[Exercise instructions]:
Pull out every line of the entries below and reproduce each one word for word.

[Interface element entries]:
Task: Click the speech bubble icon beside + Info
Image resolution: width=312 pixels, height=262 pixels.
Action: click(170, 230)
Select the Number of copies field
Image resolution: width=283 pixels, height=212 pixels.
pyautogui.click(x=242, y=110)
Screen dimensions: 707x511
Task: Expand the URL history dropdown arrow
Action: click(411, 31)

[Solution below]:
Task: Click the speech bubble icon beside + Info
Image resolution: width=312 pixels, height=262 pixels.
Action: click(170, 230)
Select the Number of copies field
Image resolution: width=283 pixels, height=212 pixels.
pyautogui.click(x=242, y=110)
Screen dimensions: 707x511
Task: Expand the URL history dropdown arrow
Action: click(411, 31)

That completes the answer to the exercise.